+++ Input data +++

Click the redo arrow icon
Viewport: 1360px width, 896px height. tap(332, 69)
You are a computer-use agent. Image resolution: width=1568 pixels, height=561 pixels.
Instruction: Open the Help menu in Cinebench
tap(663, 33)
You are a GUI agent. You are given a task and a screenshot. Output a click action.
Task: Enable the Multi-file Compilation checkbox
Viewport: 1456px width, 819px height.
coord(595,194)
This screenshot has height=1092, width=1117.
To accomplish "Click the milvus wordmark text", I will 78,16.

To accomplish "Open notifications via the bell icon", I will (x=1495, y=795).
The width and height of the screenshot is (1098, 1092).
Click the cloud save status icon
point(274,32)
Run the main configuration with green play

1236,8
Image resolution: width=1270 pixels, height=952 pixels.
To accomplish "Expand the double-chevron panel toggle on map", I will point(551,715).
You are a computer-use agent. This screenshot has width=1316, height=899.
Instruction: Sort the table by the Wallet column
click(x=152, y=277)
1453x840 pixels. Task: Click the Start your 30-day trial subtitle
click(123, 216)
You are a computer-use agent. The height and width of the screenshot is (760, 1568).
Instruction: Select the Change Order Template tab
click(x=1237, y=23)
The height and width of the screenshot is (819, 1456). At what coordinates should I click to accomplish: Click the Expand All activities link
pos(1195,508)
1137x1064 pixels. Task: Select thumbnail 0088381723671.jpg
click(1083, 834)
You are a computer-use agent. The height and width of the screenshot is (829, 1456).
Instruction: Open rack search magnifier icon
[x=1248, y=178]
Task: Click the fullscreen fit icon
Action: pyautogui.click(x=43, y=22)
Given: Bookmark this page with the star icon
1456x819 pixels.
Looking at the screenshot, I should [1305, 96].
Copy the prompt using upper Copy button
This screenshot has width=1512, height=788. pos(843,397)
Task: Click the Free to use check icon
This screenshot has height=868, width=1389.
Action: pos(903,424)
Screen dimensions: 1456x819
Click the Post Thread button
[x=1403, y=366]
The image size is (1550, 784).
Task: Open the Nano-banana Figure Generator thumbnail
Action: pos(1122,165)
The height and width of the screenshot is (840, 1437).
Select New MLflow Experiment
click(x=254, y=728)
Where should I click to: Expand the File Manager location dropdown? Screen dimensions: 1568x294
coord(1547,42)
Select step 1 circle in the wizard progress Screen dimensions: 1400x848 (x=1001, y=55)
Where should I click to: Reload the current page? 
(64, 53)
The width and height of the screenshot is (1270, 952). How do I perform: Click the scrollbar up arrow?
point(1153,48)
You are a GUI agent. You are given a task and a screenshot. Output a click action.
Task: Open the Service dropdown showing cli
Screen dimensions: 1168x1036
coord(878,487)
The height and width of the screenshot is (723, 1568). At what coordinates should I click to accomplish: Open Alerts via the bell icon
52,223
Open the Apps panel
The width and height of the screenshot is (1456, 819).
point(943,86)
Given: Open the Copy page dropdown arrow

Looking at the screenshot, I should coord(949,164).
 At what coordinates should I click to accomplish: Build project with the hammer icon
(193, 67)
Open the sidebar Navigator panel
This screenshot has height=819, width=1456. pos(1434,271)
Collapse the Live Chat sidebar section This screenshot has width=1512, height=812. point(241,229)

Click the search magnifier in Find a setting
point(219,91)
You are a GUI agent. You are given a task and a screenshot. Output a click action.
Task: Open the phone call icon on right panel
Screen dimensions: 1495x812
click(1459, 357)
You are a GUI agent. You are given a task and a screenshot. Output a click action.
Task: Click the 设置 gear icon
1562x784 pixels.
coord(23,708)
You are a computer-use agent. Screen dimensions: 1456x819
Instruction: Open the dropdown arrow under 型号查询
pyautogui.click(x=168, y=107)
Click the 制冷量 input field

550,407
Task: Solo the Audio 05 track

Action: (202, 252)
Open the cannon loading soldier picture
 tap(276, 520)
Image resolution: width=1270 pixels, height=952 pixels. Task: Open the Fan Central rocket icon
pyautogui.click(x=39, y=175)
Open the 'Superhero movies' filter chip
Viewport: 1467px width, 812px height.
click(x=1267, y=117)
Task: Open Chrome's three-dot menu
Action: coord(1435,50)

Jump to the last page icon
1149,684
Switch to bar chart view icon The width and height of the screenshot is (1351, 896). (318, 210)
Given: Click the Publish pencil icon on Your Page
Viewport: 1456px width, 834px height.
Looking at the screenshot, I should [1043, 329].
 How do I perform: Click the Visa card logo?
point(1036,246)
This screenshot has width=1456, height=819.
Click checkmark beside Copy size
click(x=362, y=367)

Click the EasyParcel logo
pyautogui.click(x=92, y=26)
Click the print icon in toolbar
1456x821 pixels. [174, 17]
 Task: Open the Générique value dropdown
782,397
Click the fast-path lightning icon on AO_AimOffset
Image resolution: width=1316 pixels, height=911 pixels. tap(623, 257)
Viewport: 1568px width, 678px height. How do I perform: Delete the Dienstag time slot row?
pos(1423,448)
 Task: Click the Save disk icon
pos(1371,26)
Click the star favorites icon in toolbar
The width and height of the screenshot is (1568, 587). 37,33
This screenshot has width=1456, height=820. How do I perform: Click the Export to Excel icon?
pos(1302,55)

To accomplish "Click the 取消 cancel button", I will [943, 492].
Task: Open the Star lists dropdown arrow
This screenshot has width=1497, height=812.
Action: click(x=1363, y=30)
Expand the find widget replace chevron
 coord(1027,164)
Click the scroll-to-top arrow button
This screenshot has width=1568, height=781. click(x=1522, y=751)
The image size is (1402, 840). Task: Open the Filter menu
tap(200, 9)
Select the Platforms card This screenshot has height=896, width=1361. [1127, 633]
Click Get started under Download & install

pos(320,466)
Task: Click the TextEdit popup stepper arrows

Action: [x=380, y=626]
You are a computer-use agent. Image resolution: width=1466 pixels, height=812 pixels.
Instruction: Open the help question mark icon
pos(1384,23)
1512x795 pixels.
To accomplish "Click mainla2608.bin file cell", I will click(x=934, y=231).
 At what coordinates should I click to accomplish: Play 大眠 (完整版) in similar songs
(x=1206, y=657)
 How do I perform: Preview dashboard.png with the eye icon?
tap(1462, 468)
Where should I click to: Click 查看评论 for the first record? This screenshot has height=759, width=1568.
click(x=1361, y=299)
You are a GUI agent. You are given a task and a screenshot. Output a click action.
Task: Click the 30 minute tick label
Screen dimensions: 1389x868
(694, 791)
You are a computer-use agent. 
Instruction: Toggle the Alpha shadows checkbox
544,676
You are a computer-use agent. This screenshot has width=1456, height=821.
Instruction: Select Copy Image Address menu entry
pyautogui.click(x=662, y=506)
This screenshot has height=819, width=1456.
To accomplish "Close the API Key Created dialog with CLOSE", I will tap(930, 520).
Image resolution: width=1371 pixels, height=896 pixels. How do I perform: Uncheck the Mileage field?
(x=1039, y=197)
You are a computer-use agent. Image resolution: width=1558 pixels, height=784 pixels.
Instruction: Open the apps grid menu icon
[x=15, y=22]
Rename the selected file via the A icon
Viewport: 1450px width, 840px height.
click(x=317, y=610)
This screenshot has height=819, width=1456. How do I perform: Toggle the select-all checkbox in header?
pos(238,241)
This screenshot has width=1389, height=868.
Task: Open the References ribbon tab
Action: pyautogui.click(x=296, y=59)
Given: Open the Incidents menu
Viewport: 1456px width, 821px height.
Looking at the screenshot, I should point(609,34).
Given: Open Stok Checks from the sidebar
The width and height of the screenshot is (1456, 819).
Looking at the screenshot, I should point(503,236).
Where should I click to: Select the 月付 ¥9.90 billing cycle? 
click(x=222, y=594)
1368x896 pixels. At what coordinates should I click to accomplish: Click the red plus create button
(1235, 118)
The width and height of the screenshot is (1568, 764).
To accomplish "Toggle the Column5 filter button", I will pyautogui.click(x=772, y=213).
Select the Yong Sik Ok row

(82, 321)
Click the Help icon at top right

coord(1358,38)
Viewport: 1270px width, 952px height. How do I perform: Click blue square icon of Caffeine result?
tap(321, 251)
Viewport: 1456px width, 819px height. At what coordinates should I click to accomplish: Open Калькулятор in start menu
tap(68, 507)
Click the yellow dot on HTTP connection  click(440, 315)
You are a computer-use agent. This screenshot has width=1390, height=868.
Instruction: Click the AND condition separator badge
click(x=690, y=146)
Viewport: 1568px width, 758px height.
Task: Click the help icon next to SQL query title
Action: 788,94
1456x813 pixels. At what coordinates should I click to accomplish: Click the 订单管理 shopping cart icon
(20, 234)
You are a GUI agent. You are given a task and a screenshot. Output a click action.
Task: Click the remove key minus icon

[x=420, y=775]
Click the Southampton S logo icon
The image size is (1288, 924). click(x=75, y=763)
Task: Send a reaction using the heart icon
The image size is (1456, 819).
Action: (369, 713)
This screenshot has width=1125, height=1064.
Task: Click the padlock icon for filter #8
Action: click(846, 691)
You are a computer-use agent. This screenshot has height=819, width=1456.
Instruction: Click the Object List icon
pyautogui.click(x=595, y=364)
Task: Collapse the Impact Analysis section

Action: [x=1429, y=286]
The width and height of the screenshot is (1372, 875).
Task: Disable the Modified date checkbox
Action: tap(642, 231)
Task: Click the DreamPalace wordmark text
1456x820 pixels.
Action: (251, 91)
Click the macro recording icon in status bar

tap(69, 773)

+++

_Task details_: Of the lines above, output exactly those from the line bearing "Select step 1" through the line bearing "Open the Apps panel", inclusive.

_Result of this task_:
Select step 1 circle in the wizard progress Screen dimensions: 1400x848 (x=1001, y=55)
Where should I click to: Reload the current page? 
(64, 53)
The width and height of the screenshot is (1270, 952). How do I perform: Click the scrollbar up arrow?
point(1153,48)
You are a GUI agent. You are given a task and a screenshot. Output a click action.
Task: Open the Service dropdown showing cli
Screen dimensions: 1168x1036
coord(878,487)
The height and width of the screenshot is (723, 1568). At what coordinates should I click to accomplish: Open Alerts via the bell icon
52,223
Open the Apps panel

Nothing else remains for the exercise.